— Start MATERIAL SHOWN —

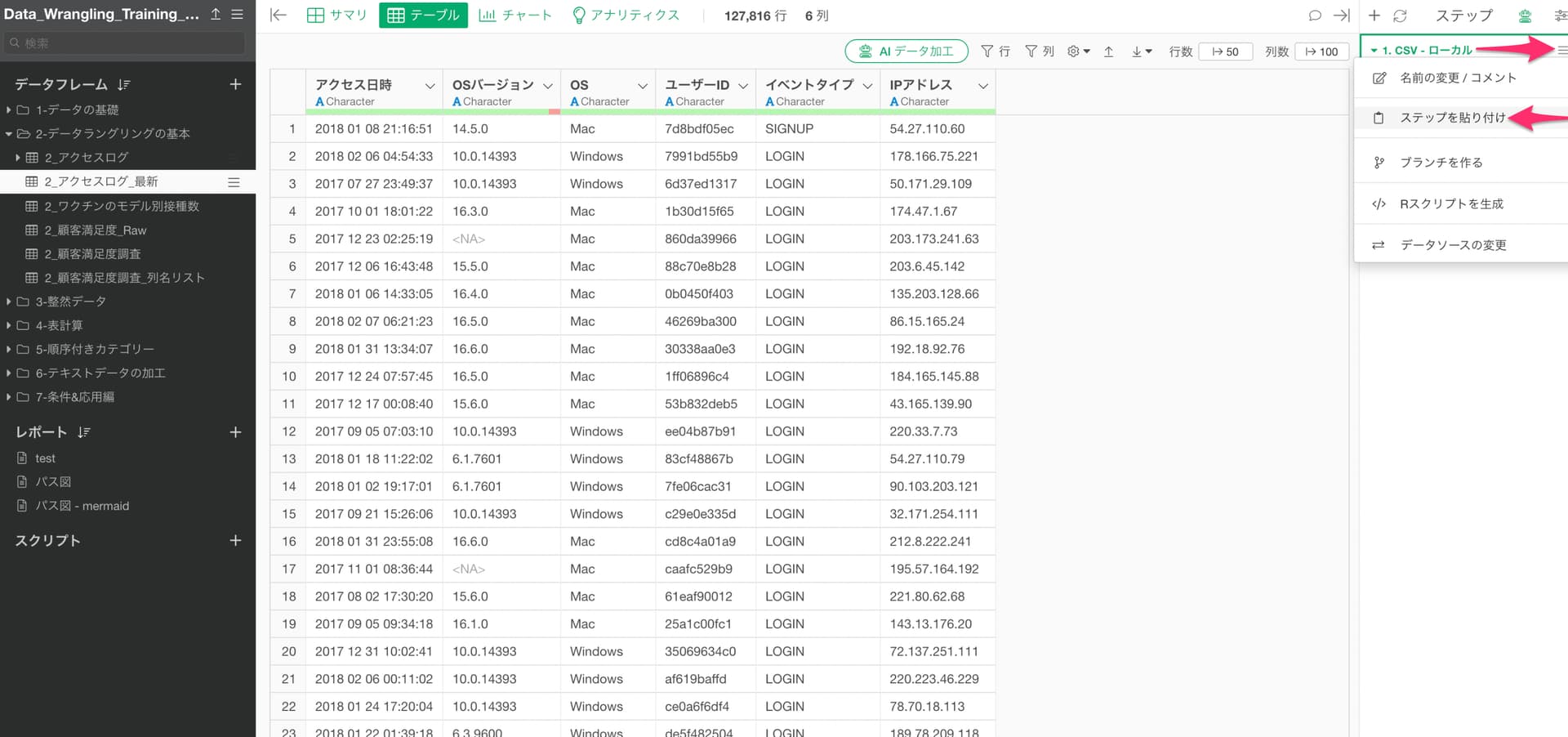The height and width of the screenshot is (737, 1568).
Task: Click the add step plus icon
Action: [x=1374, y=16]
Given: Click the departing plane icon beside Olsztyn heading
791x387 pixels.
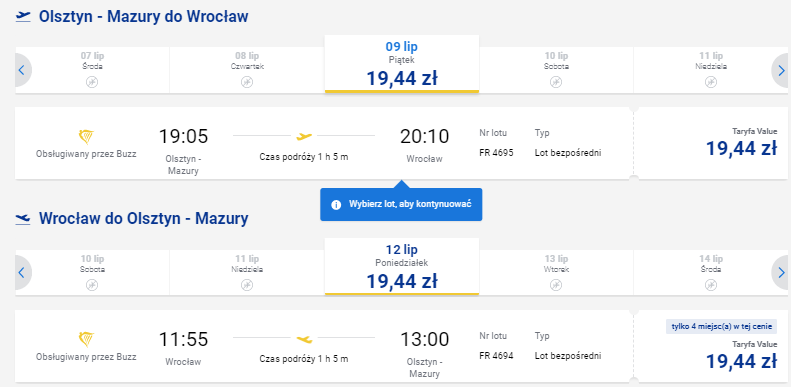Looking at the screenshot, I should (x=23, y=17).
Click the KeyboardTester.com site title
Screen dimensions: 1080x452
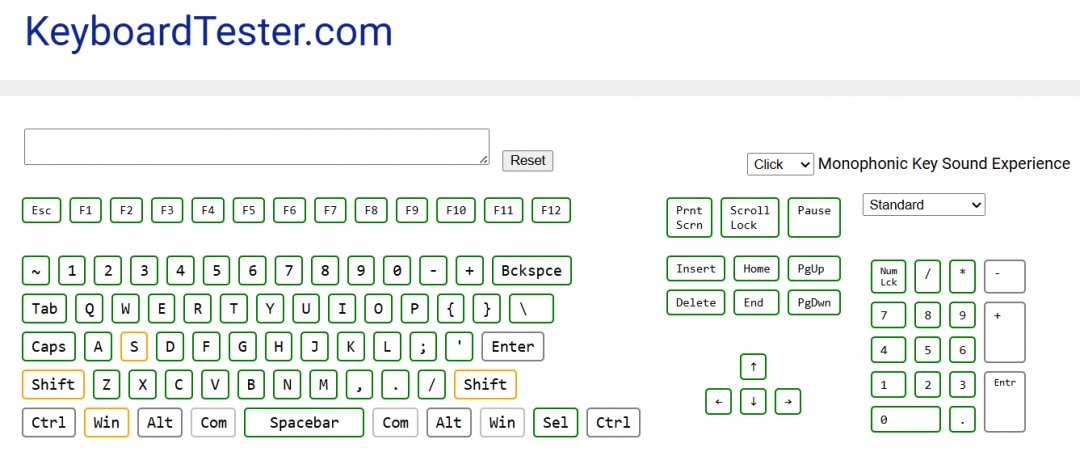click(x=208, y=32)
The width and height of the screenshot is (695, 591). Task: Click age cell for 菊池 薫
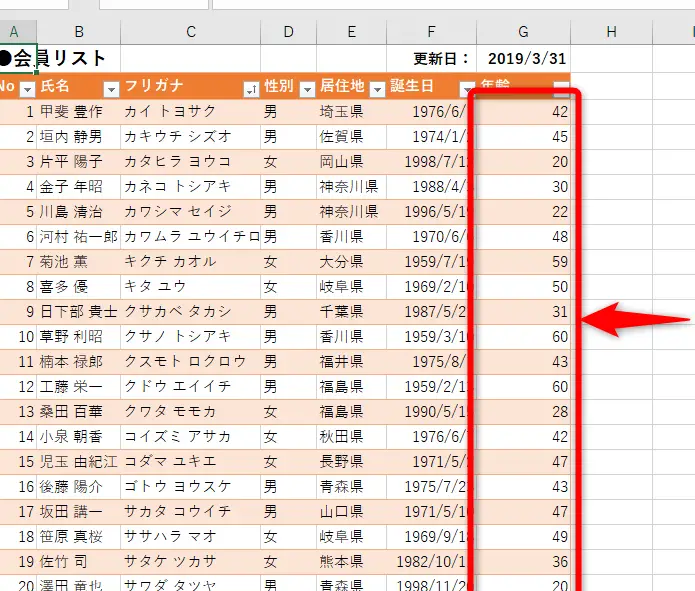(x=523, y=261)
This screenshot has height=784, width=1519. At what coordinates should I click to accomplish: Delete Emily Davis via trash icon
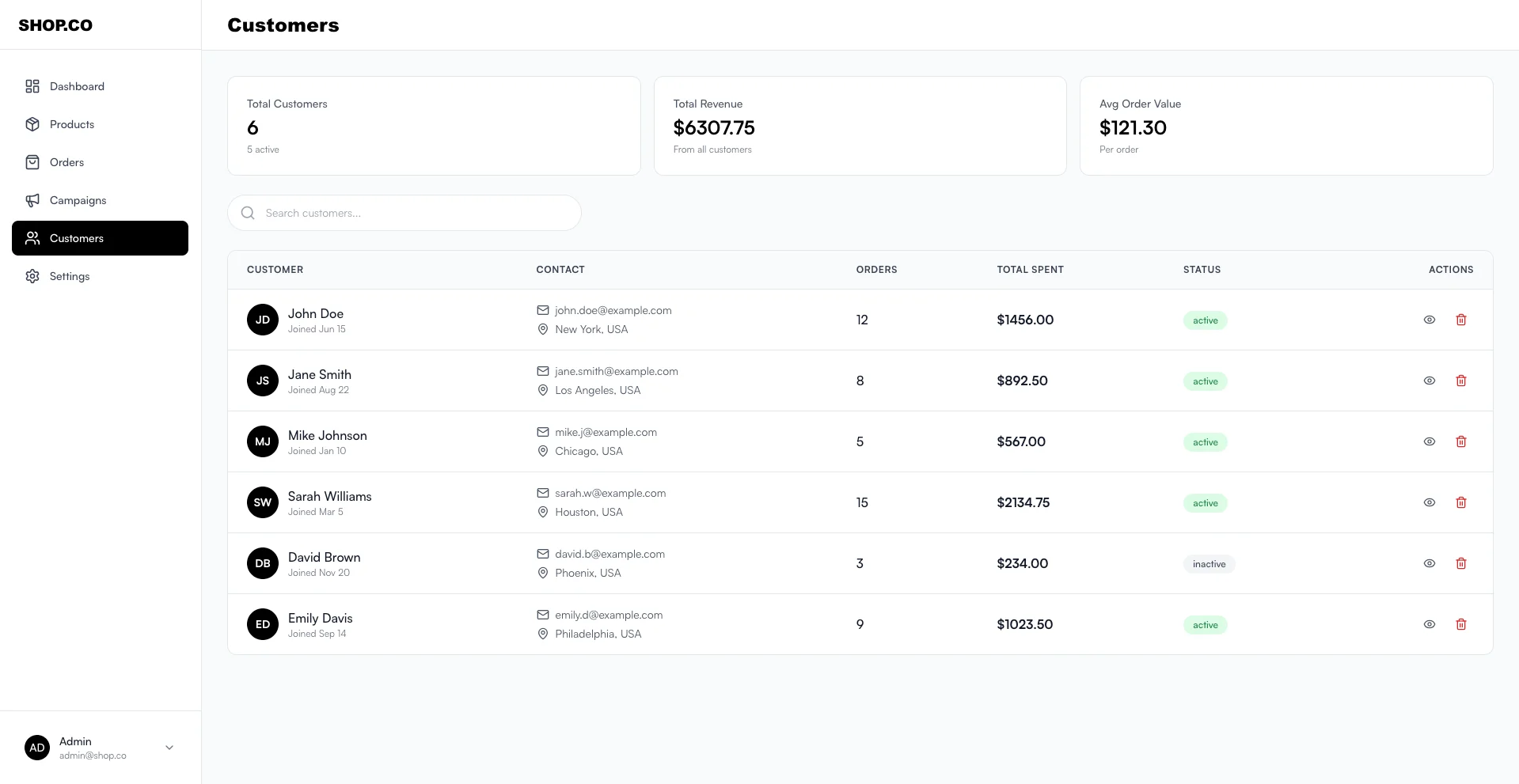point(1461,624)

— End MATERIAL SHOWN —

[WHAT IS BEING ASKED] Rewrite the material above as a Markdown table with the columns "No." and "Line," giving each line its own numbered row. Skip blank lines and leave the pictures out.

[COMPLETE ANSWER]
| No. | Line |
|---|---|
| 1 | The height and width of the screenshot is (737, 1568). |
| 2 | Task: Click the add step plus icon |
| 3 | Action: [x=1374, y=16] |
| 4 | Given: Click the departing plane icon beside Olsztyn heading |
| 5 | 791x387 pixels. |
| 6 | Looking at the screenshot, I should (x=23, y=17). |
| 7 | Click the KeyboardTester.com site title |
| 8 | Screen dimensions: 1080x452 |
| 9 | click(x=208, y=32) |
| 10 | The width and height of the screenshot is (695, 591). Task: Click age cell for 菊池 薫 |
| 11 | (x=523, y=261) |
| 12 | This screenshot has height=784, width=1519. At what coordinates should I click to accomplish: Delete Emily Davis via trash icon |
| 13 | point(1461,624) |